As you explore rosters for the purposes of mulling possible trades, you wind up coming across guys you’ve only heard about in passing and think, “Hey, that guy kinda makes some sense.”
I was cruising the Blue Jays’ roster earlier today, given that they’re the one team actually starting to sell useful pieces, and instead of focusing on the relievers we always hear about – Ken Giles and Daniel Hudson, for example – I started to wonder about Joe Biagini.
The 29-year-old righty is not an elite setup guy, and is far from a household name. He does not have a long track record of success, and he’s not a lock to turn some portion of your bullpen around. But what he is: (1) inexpensive ($900K this year), (2) controlled for three more arbitration years, (3) good performance (more in a moment), and, most importantly for this week, (4) probably available. Ken Rosenthal reports today that the Braves’ talks with the Blue Jays for a reliever are not about Giles or Hudson, but are instead about Biagini. Maybe those talks are too far advanced for anyone else to swoop in, but there’s a lot to like about Biagini for the Cubs.
First, because he’s not expensive this year in salary, the Cubs can actually afford to add him without having to artificially increase their prospect cost to get the other team to eat salary. Sucks that it’s a consideration, but it is.
Second, he’s posting a 3.75 ERA this year (18% better than league average), with a very nice 23.7%/7.9% K/BB rate set, a good 45.3% groundball rate, and a fine 36.2% hard contact rate. The only thing that’s burned him is the long ball, but man, I don’t see a good reason for his elevated 21.1% HR/FB rate this year. I think maybe he’s been unlucky: 6 of the 8 homers have come at the Rogers Centre, where the ball has really been flying – so much that it’s park factor for homers is far and away the highest in baseball.

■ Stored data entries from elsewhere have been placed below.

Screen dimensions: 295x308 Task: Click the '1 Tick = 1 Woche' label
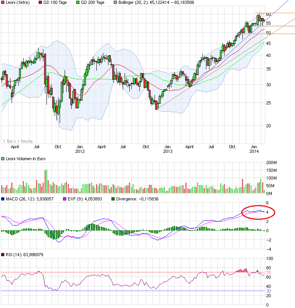pos(17,141)

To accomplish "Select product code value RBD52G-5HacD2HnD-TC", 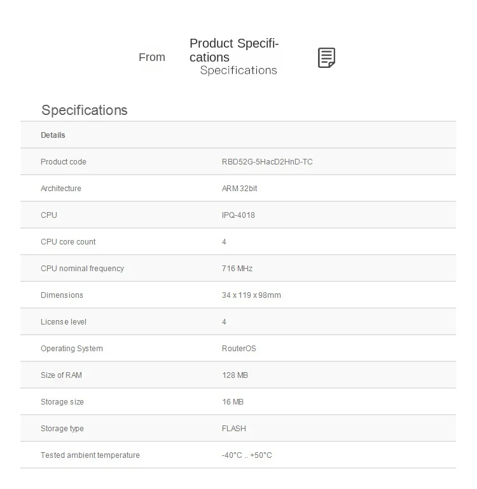I will click(x=267, y=162).
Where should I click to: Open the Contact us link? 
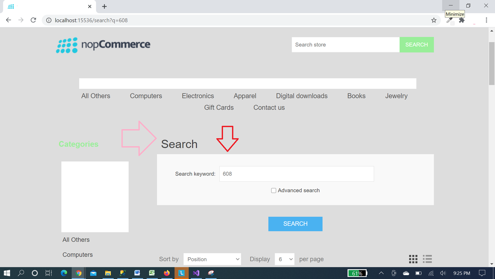click(x=269, y=107)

Third, the Blue Jays tried to make him a starting pitcher in 2017, and it failed miserably – he didn’t really seem to get his footing as a reliever until this year. He could have even more potential to the right organization with the right pitching infrastructure.
Fourth, Biagini started incorporating a cutter much more this year, and it’s been fantastic for him.
I think this guy is actually, quietly, really good!
Here’s the catch (it’s not good, but it’s a catch that would also bring down the price): he is getting hammered by lefties this year, to the tune of a .274/.329/.616, with 7 of his 8 homers coming against lefties. He has absolutely rocked righties. Lefties have owned him.
HOWEVA, most of that damage from lefties, again, has come in the form of slugging at the Rogers Centre. Maybe something wonky is going on there, and – like Jesse Chavez and Arlington last year – you take him out, and boom, he’s a dude.
Even if he’s not, you’re talking about a guy who hasn’t fully established himself, will be very cheap in arbitration the next three years, and owns righties. You don’t want to add that guy to the pen?
Because of the team control, even at age 29, Biagini probably costs you a pretty decent prospect/big league piece to get a deal done. Not sure of the fit with the Cubs – I have no specific visibility to what the Blue Jays would want. I’m just saying, I see a guy who could be really good with another team, and fits the Cubs’ roster/payroll very well.